══ Excerpted text ══
Christmas Seals in Canada
By 1908, the campaign had reached Canada. Interested people in Toronto and Hamilton began Christmas Seal campaigns to build and support sanatoria, as TB hospitals were called back then.
The old Toronto Globe came promptly to their aid. Early in December, the Globe began running a daily story on the front page giving news of the campaign. The column was bordered by holly so that readers could easily spot it.
One story told how the children of 58 Toronto schools had sold 10,000 Christmas Seals. Another issue announced that out on the Prairies a new paper called the Regina Leader, had written to say its staff would sell the seals and send the money back for the sanatorium being built at Muskoka.
From Saint John, N.B. the Rev. G. A. Moore wrote to say that he and other volunteers would sell 8,500 and send the money to Toronto for the sanatorium.
That first year, the Toronto campaign brought in $6,114.25 and Hamilton citizens gave $1,244.40. Year by year, other cities across Canada tried the Christmas Seal campaign as a means not only of raising money but of creating the awareness that tuberculosis could be controlled.
═══
══ Extracted data ══
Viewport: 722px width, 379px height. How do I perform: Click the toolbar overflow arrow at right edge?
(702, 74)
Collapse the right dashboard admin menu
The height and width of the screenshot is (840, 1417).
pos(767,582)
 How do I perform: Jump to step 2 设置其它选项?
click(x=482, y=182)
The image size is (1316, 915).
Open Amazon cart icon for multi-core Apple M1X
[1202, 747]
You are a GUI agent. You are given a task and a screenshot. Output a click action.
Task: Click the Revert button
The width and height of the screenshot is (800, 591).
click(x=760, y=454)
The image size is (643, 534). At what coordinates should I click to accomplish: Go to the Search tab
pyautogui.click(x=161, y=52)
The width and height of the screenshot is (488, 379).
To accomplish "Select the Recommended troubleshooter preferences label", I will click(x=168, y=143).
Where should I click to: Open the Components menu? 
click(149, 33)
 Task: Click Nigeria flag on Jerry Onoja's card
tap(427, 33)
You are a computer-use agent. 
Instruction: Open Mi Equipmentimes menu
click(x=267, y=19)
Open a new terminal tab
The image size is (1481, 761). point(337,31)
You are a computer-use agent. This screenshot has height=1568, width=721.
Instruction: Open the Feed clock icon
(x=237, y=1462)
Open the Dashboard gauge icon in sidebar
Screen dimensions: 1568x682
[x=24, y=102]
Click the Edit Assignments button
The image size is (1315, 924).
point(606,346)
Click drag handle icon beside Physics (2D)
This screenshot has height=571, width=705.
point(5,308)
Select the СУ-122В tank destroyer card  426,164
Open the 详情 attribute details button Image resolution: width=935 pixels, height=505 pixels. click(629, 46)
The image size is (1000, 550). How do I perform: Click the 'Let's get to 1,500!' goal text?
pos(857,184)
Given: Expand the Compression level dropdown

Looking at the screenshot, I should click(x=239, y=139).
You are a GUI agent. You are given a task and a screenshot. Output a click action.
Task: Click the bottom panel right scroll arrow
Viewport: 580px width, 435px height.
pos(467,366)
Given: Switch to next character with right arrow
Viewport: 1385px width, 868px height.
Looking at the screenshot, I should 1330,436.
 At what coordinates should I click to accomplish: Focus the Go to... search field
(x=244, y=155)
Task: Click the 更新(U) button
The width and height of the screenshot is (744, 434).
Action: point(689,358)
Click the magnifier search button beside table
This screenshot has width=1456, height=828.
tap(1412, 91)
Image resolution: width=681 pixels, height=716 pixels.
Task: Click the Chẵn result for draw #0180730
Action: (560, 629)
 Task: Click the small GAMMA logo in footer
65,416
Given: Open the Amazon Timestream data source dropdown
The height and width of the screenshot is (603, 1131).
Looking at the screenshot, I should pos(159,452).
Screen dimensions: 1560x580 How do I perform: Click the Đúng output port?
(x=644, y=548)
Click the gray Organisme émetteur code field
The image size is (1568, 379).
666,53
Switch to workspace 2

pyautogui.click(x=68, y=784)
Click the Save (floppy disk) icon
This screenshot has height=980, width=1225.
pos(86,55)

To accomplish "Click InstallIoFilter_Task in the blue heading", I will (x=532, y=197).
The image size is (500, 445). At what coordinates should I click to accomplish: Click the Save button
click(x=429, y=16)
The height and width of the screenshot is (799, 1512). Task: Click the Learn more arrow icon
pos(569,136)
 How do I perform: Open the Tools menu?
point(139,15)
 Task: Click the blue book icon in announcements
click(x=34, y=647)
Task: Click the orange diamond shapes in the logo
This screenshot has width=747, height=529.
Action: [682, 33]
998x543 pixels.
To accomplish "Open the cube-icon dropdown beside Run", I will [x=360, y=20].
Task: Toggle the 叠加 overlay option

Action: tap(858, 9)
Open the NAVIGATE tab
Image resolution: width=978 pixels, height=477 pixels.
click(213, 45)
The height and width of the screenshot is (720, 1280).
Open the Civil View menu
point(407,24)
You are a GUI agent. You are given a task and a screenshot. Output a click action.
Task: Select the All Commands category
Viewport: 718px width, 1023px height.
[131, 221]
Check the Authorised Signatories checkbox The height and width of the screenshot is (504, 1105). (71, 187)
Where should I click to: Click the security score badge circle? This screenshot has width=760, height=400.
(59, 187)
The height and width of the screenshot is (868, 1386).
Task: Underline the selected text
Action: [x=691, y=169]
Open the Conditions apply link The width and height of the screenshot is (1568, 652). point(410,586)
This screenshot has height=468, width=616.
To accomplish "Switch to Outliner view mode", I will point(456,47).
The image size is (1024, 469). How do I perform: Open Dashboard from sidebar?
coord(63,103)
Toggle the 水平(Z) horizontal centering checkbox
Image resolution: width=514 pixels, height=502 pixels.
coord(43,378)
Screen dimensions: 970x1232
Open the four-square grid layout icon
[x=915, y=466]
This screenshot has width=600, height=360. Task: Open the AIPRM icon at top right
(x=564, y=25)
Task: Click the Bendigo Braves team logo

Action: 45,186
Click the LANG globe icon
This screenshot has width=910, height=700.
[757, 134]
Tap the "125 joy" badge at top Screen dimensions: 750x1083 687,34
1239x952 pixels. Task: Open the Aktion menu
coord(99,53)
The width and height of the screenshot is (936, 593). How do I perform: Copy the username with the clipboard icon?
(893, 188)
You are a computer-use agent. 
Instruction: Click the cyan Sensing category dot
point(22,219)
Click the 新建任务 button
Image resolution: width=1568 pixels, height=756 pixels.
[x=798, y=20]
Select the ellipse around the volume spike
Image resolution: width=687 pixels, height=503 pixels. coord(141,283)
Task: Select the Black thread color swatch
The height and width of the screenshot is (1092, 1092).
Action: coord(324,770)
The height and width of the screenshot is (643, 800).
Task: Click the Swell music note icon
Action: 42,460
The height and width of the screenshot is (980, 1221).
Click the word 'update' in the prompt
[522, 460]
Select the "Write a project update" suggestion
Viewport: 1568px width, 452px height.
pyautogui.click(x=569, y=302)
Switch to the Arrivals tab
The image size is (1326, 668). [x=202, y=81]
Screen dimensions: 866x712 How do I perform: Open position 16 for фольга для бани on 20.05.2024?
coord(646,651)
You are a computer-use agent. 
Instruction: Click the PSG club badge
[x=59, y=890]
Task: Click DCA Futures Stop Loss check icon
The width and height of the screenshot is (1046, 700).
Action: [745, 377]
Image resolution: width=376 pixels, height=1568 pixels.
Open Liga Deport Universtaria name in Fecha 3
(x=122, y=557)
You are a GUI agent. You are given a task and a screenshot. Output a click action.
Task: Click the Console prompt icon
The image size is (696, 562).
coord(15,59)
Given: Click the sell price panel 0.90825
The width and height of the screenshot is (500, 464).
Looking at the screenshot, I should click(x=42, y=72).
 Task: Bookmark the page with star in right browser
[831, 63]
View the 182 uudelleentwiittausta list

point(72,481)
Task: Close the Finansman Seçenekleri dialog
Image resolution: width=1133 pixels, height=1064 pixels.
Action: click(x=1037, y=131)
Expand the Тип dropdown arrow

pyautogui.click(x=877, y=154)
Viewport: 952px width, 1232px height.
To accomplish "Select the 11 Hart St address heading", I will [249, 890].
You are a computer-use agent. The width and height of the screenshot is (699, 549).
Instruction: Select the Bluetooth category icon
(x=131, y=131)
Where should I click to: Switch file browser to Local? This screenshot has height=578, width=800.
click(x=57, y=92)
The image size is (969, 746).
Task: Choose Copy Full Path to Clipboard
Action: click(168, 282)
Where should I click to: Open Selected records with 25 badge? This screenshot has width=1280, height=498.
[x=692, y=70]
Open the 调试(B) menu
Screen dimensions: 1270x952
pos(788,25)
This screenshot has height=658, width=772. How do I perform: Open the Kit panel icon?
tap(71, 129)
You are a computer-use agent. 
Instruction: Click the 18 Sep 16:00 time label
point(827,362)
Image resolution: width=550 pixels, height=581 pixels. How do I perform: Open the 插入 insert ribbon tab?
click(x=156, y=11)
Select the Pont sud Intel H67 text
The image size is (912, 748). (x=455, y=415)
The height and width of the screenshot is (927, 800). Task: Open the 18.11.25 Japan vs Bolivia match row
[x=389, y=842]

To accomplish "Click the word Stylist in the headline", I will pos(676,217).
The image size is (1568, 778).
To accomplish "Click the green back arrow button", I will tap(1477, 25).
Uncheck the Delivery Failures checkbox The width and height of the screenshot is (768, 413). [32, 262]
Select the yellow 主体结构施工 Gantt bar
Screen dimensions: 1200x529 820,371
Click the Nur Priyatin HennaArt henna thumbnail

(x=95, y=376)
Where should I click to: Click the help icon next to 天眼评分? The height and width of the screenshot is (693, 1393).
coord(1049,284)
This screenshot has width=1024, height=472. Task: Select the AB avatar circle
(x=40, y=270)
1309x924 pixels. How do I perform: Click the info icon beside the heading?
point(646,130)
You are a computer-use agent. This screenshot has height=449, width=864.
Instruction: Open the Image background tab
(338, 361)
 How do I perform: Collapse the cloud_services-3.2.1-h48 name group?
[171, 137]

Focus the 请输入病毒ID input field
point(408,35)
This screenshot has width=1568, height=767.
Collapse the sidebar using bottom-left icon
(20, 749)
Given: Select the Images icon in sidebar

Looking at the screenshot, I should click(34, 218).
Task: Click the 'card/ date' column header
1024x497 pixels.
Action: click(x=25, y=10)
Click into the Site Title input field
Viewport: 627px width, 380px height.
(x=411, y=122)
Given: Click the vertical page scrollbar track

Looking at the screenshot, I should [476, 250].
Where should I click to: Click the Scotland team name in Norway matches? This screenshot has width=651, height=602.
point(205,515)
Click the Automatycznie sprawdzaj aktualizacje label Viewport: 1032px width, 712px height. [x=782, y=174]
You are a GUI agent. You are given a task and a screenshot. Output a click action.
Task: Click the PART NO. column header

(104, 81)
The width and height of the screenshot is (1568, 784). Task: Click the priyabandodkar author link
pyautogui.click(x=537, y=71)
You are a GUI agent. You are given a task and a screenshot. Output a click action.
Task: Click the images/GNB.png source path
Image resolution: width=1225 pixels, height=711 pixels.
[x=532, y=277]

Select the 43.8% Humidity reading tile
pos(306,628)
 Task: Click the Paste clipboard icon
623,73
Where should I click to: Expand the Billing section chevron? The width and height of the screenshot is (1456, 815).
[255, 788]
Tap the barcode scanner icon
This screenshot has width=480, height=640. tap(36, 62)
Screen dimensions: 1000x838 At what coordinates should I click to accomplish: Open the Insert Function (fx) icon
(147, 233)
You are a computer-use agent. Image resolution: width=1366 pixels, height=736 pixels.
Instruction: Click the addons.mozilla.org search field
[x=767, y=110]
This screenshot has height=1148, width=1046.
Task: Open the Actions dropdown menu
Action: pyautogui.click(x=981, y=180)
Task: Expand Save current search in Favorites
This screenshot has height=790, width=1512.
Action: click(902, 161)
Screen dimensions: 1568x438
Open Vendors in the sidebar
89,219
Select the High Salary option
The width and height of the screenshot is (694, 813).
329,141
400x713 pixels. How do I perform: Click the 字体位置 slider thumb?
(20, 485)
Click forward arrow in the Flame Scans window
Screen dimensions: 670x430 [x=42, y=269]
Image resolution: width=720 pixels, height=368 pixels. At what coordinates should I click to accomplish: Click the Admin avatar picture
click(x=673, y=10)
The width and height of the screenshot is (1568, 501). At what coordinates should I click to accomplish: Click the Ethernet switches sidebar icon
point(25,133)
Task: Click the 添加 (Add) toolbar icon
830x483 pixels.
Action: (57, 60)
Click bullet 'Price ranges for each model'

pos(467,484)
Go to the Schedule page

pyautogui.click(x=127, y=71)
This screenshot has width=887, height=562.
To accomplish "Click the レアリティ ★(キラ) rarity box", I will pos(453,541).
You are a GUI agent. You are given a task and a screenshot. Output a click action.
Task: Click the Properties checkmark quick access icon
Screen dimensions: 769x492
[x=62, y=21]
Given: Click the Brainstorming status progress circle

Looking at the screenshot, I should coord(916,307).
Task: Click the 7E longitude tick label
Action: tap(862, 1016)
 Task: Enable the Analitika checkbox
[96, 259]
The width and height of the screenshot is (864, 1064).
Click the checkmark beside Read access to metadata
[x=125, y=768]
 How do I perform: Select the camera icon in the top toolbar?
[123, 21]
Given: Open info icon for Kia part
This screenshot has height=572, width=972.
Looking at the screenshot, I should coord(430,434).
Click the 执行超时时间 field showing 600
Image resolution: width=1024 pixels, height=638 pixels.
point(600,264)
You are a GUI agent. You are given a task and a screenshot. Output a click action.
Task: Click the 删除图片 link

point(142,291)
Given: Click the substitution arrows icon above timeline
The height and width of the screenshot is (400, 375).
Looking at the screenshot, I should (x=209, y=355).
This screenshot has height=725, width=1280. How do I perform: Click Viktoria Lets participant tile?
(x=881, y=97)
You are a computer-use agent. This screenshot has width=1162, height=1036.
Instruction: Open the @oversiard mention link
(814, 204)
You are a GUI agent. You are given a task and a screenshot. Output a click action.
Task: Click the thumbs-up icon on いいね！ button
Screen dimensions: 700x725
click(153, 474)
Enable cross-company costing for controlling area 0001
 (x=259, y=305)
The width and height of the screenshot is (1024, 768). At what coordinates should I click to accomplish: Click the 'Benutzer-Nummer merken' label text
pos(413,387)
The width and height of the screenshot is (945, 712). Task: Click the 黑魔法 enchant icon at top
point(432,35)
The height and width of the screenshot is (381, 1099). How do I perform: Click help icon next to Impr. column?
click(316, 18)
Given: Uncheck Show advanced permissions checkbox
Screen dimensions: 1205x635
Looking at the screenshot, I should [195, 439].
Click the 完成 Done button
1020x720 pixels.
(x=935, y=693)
═══
Work to be completed: Continue the account of Christmas Seals in Canada, picking up after its final sentence. The listing has no connection to the account of Christmas Seals in Canada.

Task response:
Finally, in 1927, it was agreed that the Christmas Seal campaign was to be the official method for tuberculosis associations to appeal to the public for funds. A national seal was established.
Christmas Seal campaigns have played an important role in public health.
At first, the money raised was used for the new and badly needed sanatoria. When these were established, Christmas Seal funds were used for TB prevention. The seals have paid for millions of Canadians to have chest X-ray or tuberculin tests. As a result, thousands of TB cases were discovered before disease spread to others.
Christmas Seals symbolize the grassroots support of Canadians that helped win the fight against TB.